**DOCUMENT EXCERPT**
I should try to farm, but now that it's 1% I'm just like meh! 

I still play on a US server, but AUS servers (Oceania) are still part of the US realmlist! It's just EU people I can't add haha. 

I played WAAAAAY too much xD Slowly leveling now, except I keep getting d/c'd!


----------



## Shirohibiki (Nov 13, 2014)

Minties said:


> I should try to farm, but now that it's 1% I'm just like meh!
> 
> I still play on a US server, but AUS servers (Oceania) are still part of the US realmlist! It's just EU people I can't add haha.
> 
> I played WAAAAAY too much xD Slowly leveling now, except I keep getting d/c'd!



ooh haha, i see. i think im gonna start running ICC when i get to 100 to see if i can get invincible... sigh
aND OH OK. was that you that added me? also did servers just go down i think they did


----------



## Nerd House (Nov 13, 2014)

**RECORDED INFORMATION**
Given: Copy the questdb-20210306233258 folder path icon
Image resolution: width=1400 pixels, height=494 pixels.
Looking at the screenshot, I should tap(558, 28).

**WHAT YOU HAVE TO DO**
Retype the stretch of the forum thread from "ooh haha, i" through "House (Nov 13, 2014)" word for word.

**SOLUTION TO THIS TASK**
ooh haha, i see. i think im gonna start running ICC when i get to 100 to see if i can get invincible... sigh
aND OH OK. was that you that added me? also did servers just go down i think they did


----------



## Nerd House (Nov 13, 2014)